§ **What to produce**: Below are some records; reproduce every one of them exactly.

§ **Records to process**:

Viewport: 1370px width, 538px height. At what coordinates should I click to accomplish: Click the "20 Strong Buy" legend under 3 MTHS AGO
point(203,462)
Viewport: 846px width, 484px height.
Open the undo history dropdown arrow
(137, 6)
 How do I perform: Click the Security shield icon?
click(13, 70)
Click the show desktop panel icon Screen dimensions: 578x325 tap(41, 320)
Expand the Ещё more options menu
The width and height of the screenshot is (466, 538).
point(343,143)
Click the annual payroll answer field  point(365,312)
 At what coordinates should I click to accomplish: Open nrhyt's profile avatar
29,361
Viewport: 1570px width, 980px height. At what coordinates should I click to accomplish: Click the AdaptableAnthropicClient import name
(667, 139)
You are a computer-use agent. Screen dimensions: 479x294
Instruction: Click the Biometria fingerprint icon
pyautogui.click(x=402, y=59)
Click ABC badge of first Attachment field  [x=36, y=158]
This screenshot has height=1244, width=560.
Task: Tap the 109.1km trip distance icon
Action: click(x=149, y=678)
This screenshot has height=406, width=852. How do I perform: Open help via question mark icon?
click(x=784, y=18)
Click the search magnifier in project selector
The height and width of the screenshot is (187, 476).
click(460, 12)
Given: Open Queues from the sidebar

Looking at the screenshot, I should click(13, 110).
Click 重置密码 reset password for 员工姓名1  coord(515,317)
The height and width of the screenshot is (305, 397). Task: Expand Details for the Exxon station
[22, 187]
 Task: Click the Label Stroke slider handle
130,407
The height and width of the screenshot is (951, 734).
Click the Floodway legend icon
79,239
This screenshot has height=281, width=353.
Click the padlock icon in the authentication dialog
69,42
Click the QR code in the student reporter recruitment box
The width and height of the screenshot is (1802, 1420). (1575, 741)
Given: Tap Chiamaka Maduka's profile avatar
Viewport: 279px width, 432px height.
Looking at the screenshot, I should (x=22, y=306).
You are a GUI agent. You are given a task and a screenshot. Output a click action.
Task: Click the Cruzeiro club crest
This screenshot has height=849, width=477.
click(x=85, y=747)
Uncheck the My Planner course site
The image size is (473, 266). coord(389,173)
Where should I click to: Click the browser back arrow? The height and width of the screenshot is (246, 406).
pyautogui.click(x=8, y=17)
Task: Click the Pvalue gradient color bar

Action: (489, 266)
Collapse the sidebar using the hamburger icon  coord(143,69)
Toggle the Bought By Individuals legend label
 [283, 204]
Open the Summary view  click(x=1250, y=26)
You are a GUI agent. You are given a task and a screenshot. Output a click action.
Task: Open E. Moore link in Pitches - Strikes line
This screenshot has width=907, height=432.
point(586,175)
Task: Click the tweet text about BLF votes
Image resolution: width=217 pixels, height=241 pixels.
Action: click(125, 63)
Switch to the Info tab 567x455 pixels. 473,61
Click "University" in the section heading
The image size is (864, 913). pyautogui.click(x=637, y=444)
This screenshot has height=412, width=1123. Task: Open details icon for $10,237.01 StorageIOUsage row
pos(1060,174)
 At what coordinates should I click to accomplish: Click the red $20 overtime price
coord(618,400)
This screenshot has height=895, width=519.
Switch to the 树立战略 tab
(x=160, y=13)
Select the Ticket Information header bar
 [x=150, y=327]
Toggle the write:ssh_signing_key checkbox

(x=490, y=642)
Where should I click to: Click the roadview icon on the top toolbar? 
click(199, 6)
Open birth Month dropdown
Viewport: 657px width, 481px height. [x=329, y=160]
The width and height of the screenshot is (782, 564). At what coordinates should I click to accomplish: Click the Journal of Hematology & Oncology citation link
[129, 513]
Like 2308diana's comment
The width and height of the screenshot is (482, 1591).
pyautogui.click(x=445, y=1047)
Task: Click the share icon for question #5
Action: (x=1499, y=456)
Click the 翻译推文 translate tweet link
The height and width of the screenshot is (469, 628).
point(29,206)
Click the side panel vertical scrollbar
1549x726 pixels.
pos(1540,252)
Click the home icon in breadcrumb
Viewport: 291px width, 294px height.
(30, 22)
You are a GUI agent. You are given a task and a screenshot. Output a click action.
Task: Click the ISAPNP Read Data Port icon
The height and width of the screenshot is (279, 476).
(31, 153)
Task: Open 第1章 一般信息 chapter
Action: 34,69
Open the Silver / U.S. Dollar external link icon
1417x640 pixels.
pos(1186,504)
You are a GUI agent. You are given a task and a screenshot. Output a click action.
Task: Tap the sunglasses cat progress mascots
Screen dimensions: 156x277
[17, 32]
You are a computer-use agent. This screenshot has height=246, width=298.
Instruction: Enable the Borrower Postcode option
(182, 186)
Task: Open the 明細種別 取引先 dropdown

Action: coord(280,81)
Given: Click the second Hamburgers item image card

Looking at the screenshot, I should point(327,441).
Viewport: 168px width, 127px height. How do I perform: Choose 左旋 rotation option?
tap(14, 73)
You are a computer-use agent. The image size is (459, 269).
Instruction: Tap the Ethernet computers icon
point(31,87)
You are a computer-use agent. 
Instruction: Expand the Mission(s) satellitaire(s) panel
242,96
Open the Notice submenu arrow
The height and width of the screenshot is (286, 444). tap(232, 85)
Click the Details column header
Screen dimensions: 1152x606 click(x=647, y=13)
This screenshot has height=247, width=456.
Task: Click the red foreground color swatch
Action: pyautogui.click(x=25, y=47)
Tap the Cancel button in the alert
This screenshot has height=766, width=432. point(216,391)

§ **Response to the task**:
Viewport: 1370px width, 538px height. At what coordinates should I click to accomplish: Click the "20 Strong Buy" legend under 3 MTHS AGO
point(203,462)
Viewport: 846px width, 484px height.
Open the undo history dropdown arrow
(137, 6)
 How do I perform: Click the Security shield icon?
click(13, 70)
Click the show desktop panel icon Screen dimensions: 578x325 tap(41, 320)
Expand the Ещё more options menu
The width and height of the screenshot is (466, 538).
point(343,143)
Click the annual payroll answer field  point(365,312)
 At what coordinates should I click to accomplish: Open nrhyt's profile avatar
29,361
Viewport: 1570px width, 980px height. At what coordinates should I click to accomplish: Click the AdaptableAnthropicClient import name
(667, 139)
You are a computer-use agent. Screen dimensions: 479x294
Instruction: Click the Biometria fingerprint icon
pyautogui.click(x=402, y=59)
Click ABC badge of first Attachment field  [x=36, y=158]
This screenshot has height=1244, width=560.
Task: Tap the 109.1km trip distance icon
Action: click(x=149, y=678)
This screenshot has height=406, width=852. How do I perform: Open help via question mark icon?
click(x=784, y=18)
Click the search magnifier in project selector
The height and width of the screenshot is (187, 476).
click(460, 12)
Given: Open Queues from the sidebar

Looking at the screenshot, I should click(13, 110).
Click 重置密码 reset password for 员工姓名1  coord(515,317)
The height and width of the screenshot is (305, 397). Task: Expand Details for the Exxon station
[22, 187]
 Task: Click the Label Stroke slider handle
130,407
The height and width of the screenshot is (951, 734).
Click the Floodway legend icon
79,239
This screenshot has height=281, width=353.
Click the padlock icon in the authentication dialog
69,42
Click the QR code in the student reporter recruitment box
The width and height of the screenshot is (1802, 1420). (1575, 741)
Given: Tap Chiamaka Maduka's profile avatar
Viewport: 279px width, 432px height.
Looking at the screenshot, I should (x=22, y=306).
You are a GUI agent. You are given a task and a screenshot. Output a click action.
Task: Click the Cruzeiro club crest
This screenshot has height=849, width=477.
click(x=85, y=747)
Uncheck the My Planner course site
The image size is (473, 266). coord(389,173)
Where should I click to: Click the browser back arrow? The height and width of the screenshot is (246, 406).
pyautogui.click(x=8, y=17)
Task: Click the Pvalue gradient color bar

Action: (489, 266)
Collapse the sidebar using the hamburger icon  coord(143,69)
Toggle the Bought By Individuals legend label
 [283, 204]
Open the Summary view  click(x=1250, y=26)
You are a GUI agent. You are given a task and a screenshot. Output a click action.
Task: Open E. Moore link in Pitches - Strikes line
This screenshot has width=907, height=432.
point(586,175)
Task: Click the tweet text about BLF votes
Image resolution: width=217 pixels, height=241 pixels.
Action: click(125, 63)
Switch to the Info tab 567x455 pixels. 473,61
Click "University" in the section heading
The image size is (864, 913). pyautogui.click(x=637, y=444)
This screenshot has height=412, width=1123. Task: Open details icon for $10,237.01 StorageIOUsage row
pos(1060,174)
 At what coordinates should I click to accomplish: Click the red $20 overtime price
coord(618,400)
This screenshot has height=895, width=519.
Switch to the 树立战略 tab
(x=160, y=13)
Select the Ticket Information header bar
 [x=150, y=327]
Toggle the write:ssh_signing_key checkbox

(x=490, y=642)
Where should I click to: Click the roadview icon on the top toolbar? 
click(199, 6)
Open birth Month dropdown
Viewport: 657px width, 481px height. [x=329, y=160]
The width and height of the screenshot is (782, 564). At what coordinates should I click to accomplish: Click the Journal of Hematology & Oncology citation link
[129, 513]
Like 2308diana's comment
The width and height of the screenshot is (482, 1591).
pyautogui.click(x=445, y=1047)
Task: Click the share icon for question #5
Action: (x=1499, y=456)
Click the 翻译推文 translate tweet link
The height and width of the screenshot is (469, 628).
point(29,206)
Click the side panel vertical scrollbar
1549x726 pixels.
pos(1540,252)
Click the home icon in breadcrumb
Viewport: 291px width, 294px height.
(30, 22)
You are a GUI agent. You are given a task and a screenshot. Output a click action.
Task: Click the ISAPNP Read Data Port icon
The height and width of the screenshot is (279, 476).
(31, 153)
Task: Open 第1章 一般信息 chapter
Action: 34,69
Open the Silver / U.S. Dollar external link icon
1417x640 pixels.
pos(1186,504)
You are a GUI agent. You are given a task and a screenshot. Output a click action.
Task: Tap the sunglasses cat progress mascots
Screen dimensions: 156x277
[17, 32]
You are a computer-use agent. This screenshot has height=246, width=298.
Instruction: Enable the Borrower Postcode option
(182, 186)
Task: Open the 明細種別 取引先 dropdown

Action: coord(280,81)
Given: Click the second Hamburgers item image card

Looking at the screenshot, I should point(327,441).
Viewport: 168px width, 127px height. How do I perform: Choose 左旋 rotation option?
tap(14, 73)
You are a computer-use agent. The image size is (459, 269).
Instruction: Tap the Ethernet computers icon
point(31,87)
You are a computer-use agent. 
Instruction: Expand the Mission(s) satellitaire(s) panel
242,96
Open the Notice submenu arrow
The height and width of the screenshot is (286, 444). tap(232, 85)
Click the Details column header
Screen dimensions: 1152x606 click(x=647, y=13)
This screenshot has height=247, width=456.
Task: Click the red foreground color swatch
Action: pyautogui.click(x=25, y=47)
Tap the Cancel button in the alert
This screenshot has height=766, width=432. point(216,391)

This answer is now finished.